▼

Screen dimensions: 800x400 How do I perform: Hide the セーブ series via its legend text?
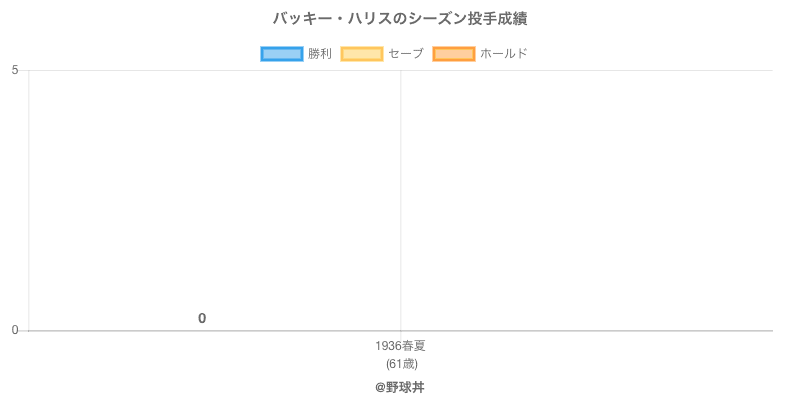pos(406,54)

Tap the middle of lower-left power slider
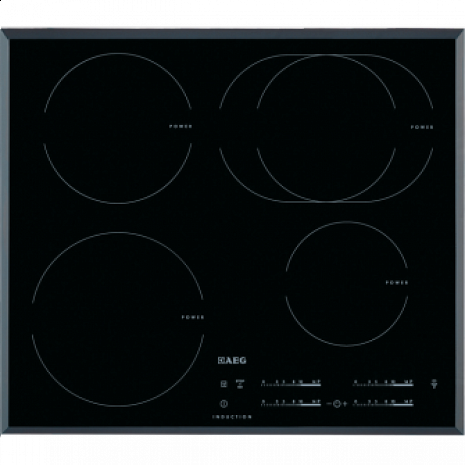291,403
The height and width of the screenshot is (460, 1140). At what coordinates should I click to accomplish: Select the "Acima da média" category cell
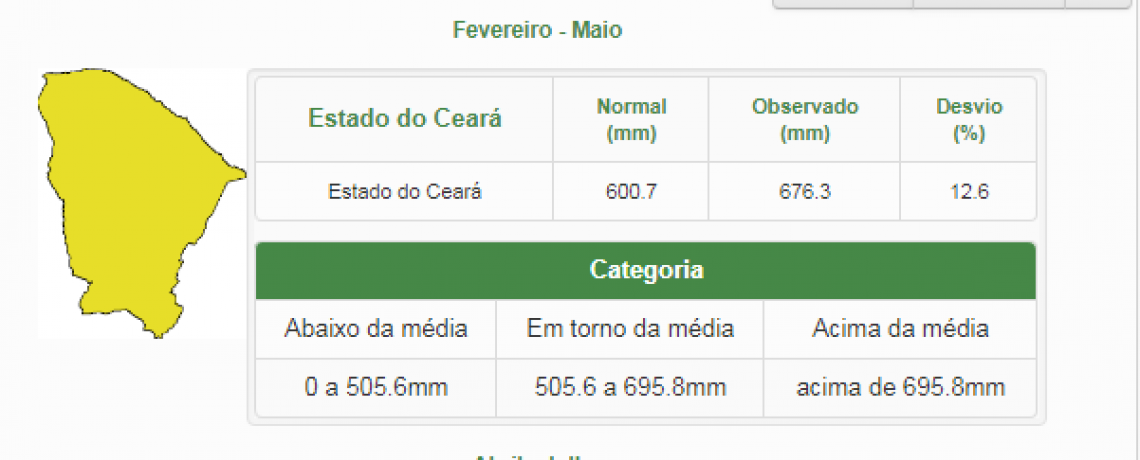(x=900, y=328)
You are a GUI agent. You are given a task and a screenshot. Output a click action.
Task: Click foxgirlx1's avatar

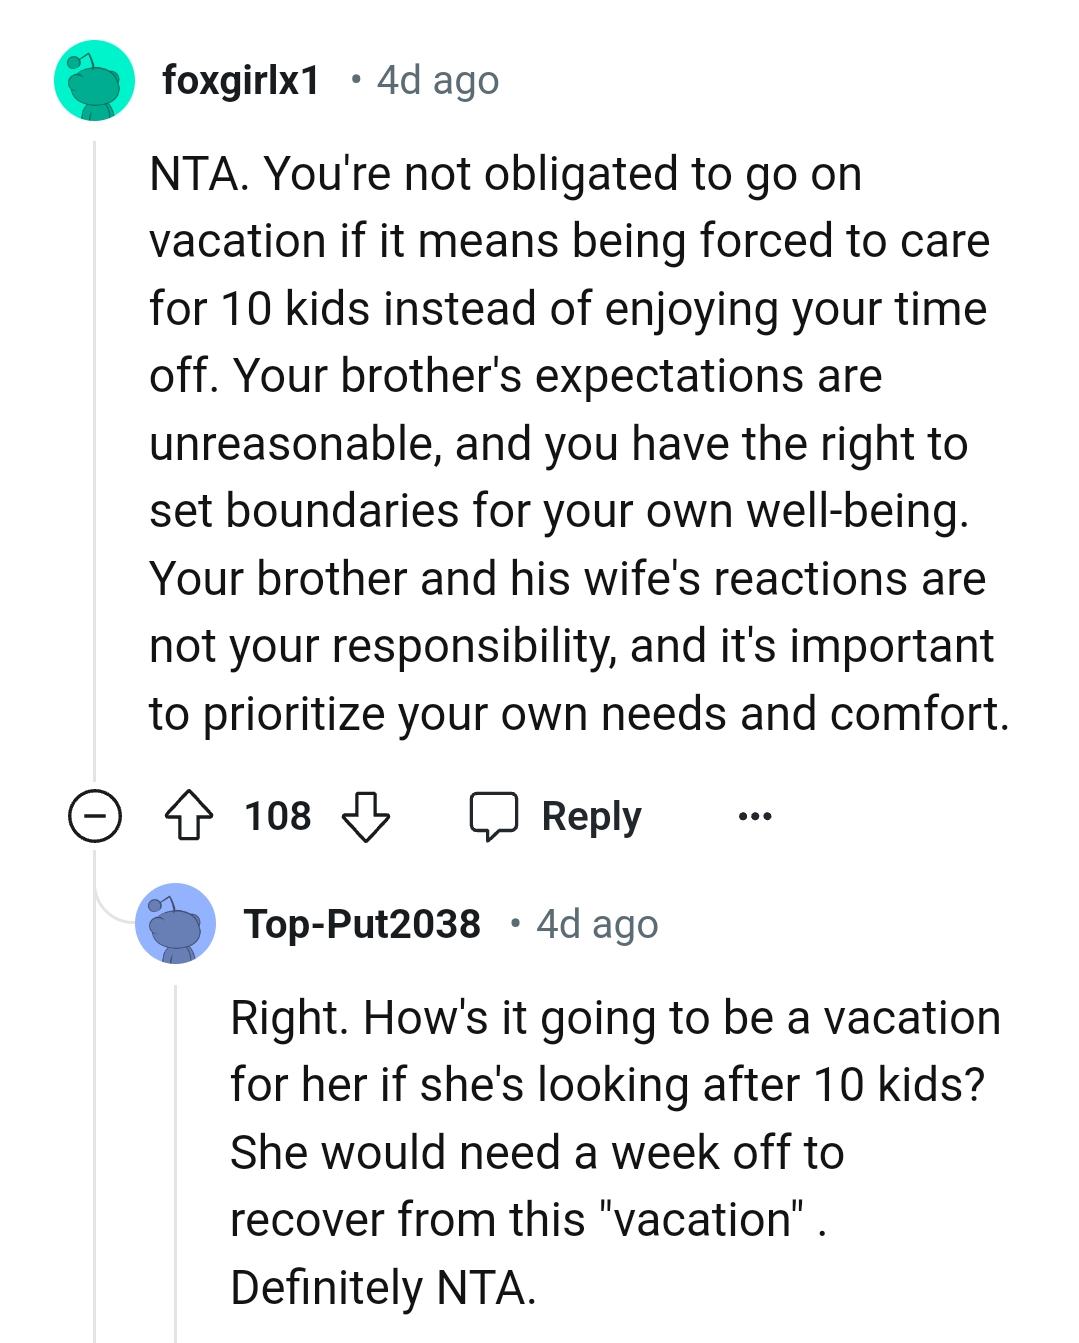coord(93,80)
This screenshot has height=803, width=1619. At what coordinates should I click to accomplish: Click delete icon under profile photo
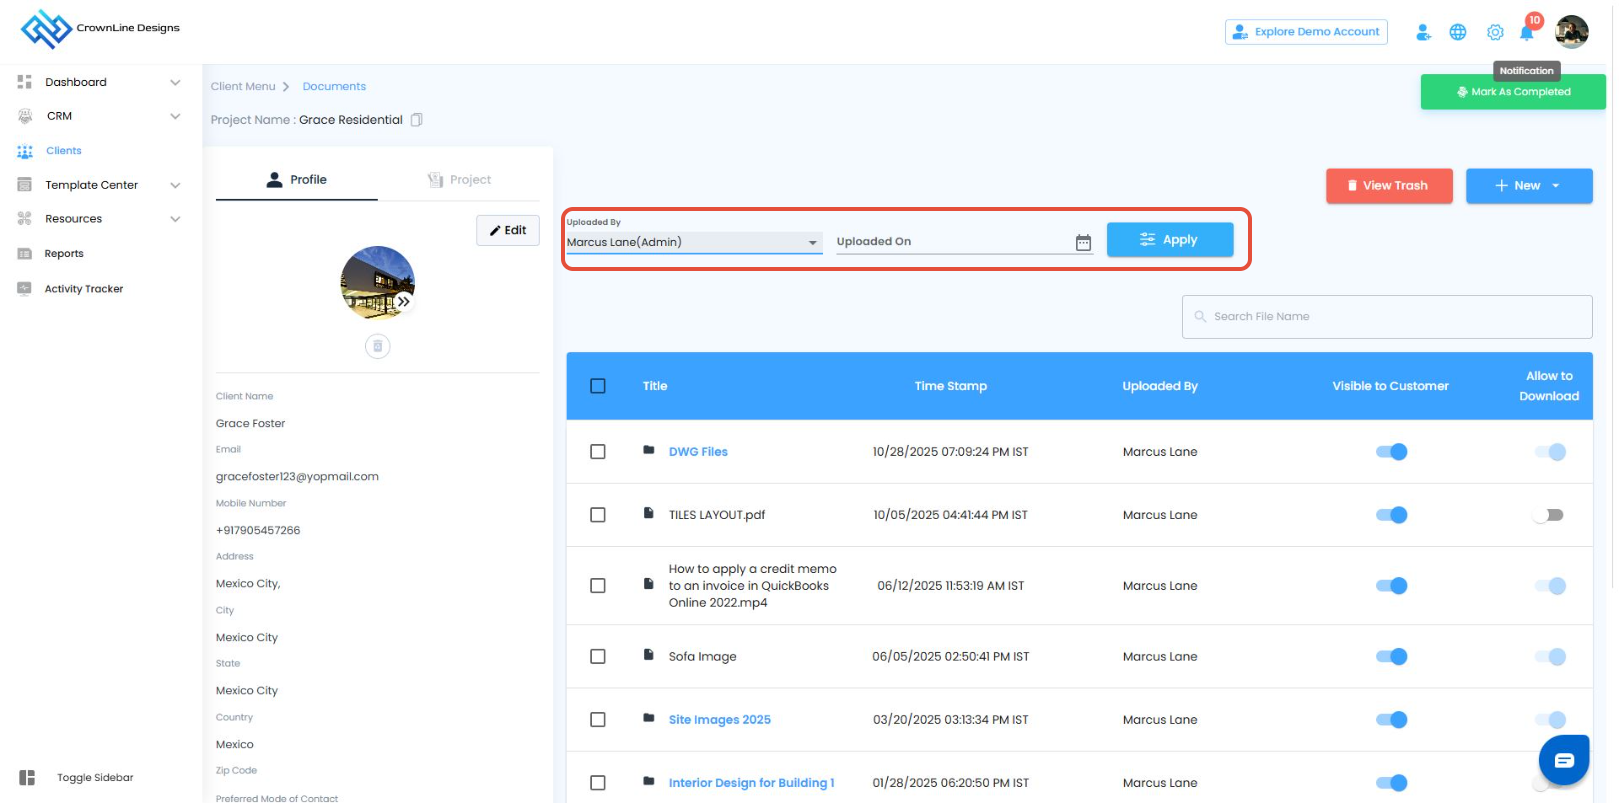377,346
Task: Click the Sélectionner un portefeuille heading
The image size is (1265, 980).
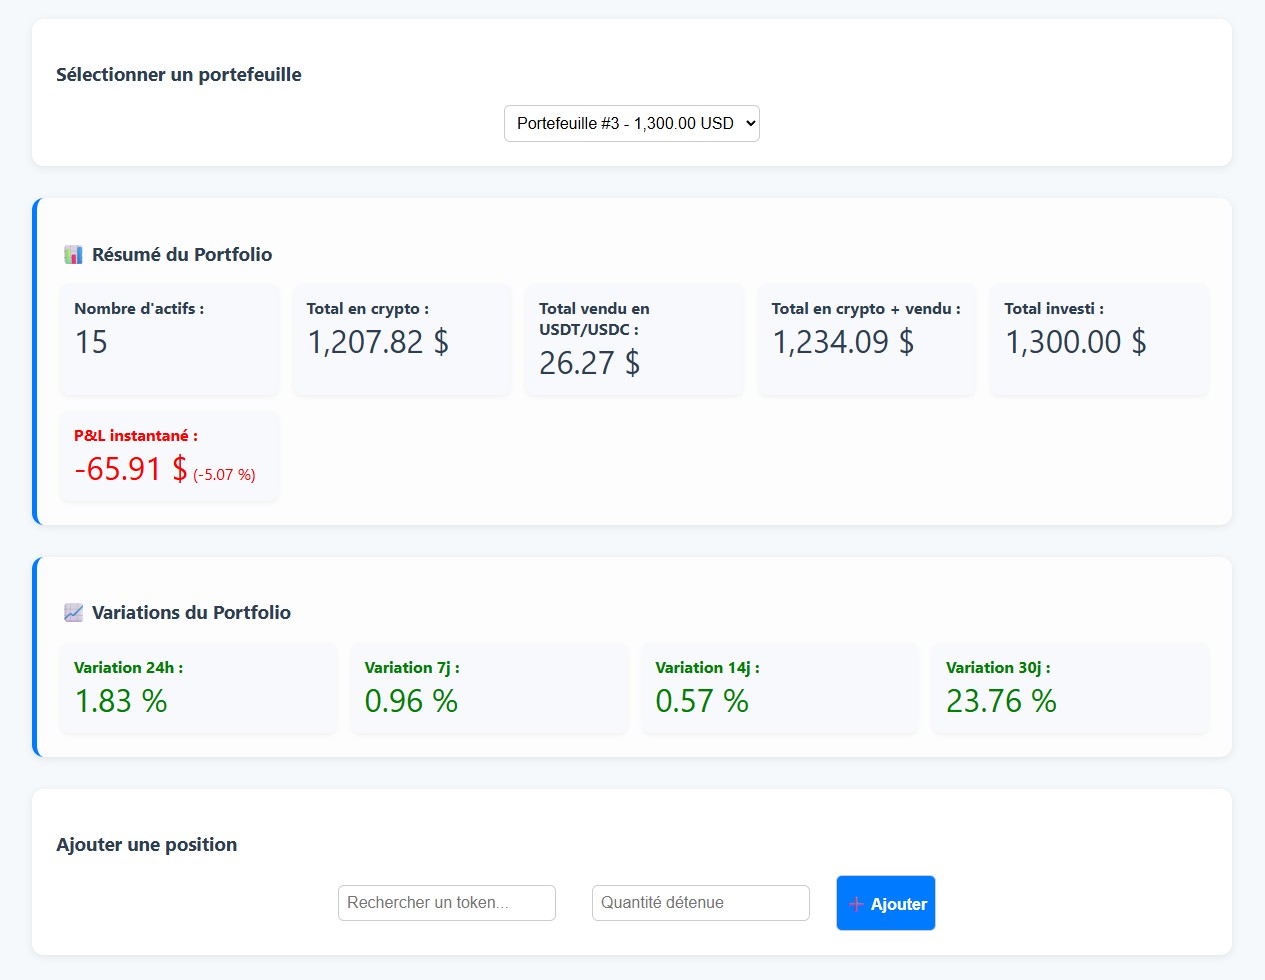Action: (x=179, y=75)
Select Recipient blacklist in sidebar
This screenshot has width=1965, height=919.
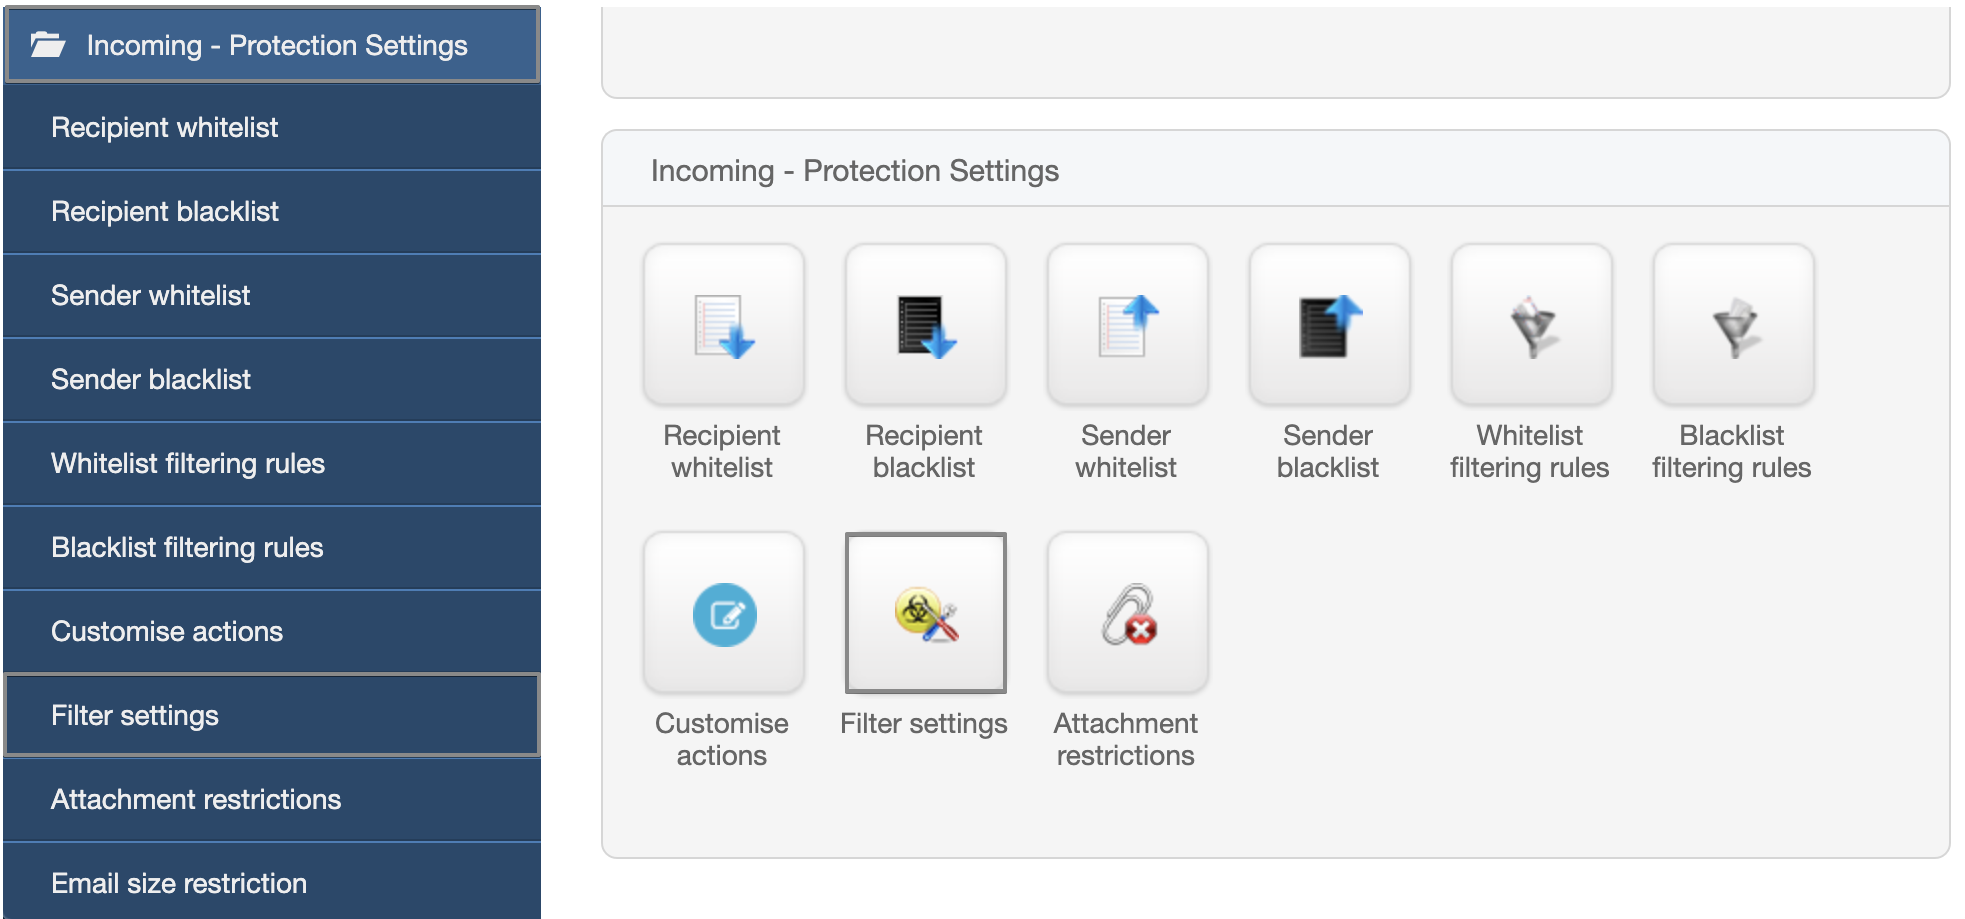coord(272,211)
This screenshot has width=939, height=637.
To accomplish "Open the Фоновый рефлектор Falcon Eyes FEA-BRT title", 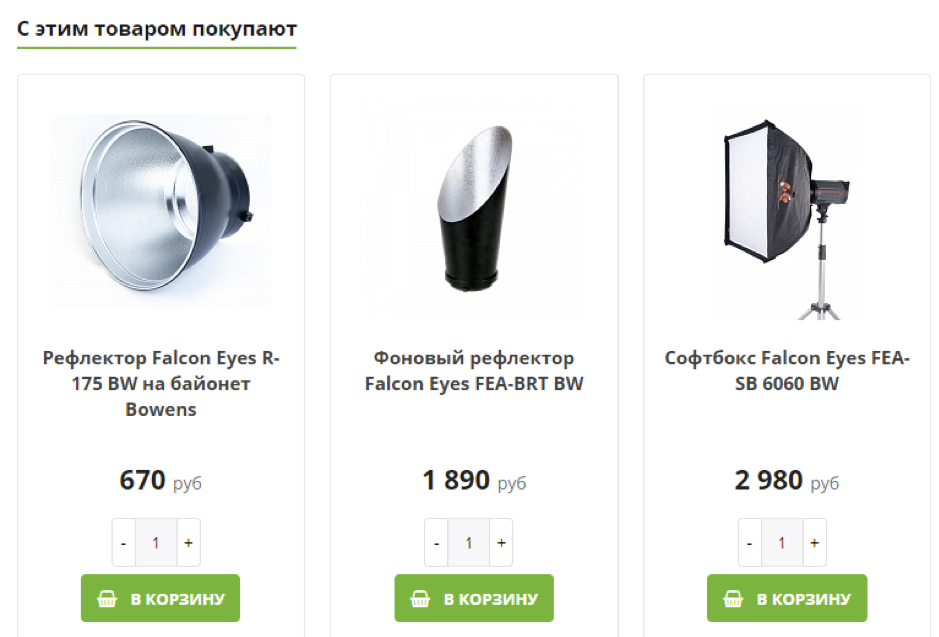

▲

*What the task requires:*
Output the data exactly. Leave every picture out.

*Answer area:*
Screen dimensions: 800x400 How do I perform: Hide the セーブ series via its legend text?
pos(406,54)

Tap the middle of lower-left power slider
291,403
The height and width of the screenshot is (460, 1140). At what coordinates should I click to accomplish: Select the "Acima da média" category cell
(x=900, y=328)
You are a GUI agent. You are given a task and a screenshot. Output a click action.
Task: Click foxgirlx1's avatar

coord(93,80)
This screenshot has height=803, width=1619. At what coordinates should I click to accomplish: Click delete icon under profile photo
377,346
Task: Click the Sélectionner un portefeuille heading
The image size is (1265, 980).
Action: (x=179, y=75)
Select Recipient blacklist in sidebar
This screenshot has width=1965, height=919.
coord(272,211)
This screenshot has width=939, height=637.
To accomplish "Open the Фоновый рефлектор Falcon Eyes FEA-BRT title", 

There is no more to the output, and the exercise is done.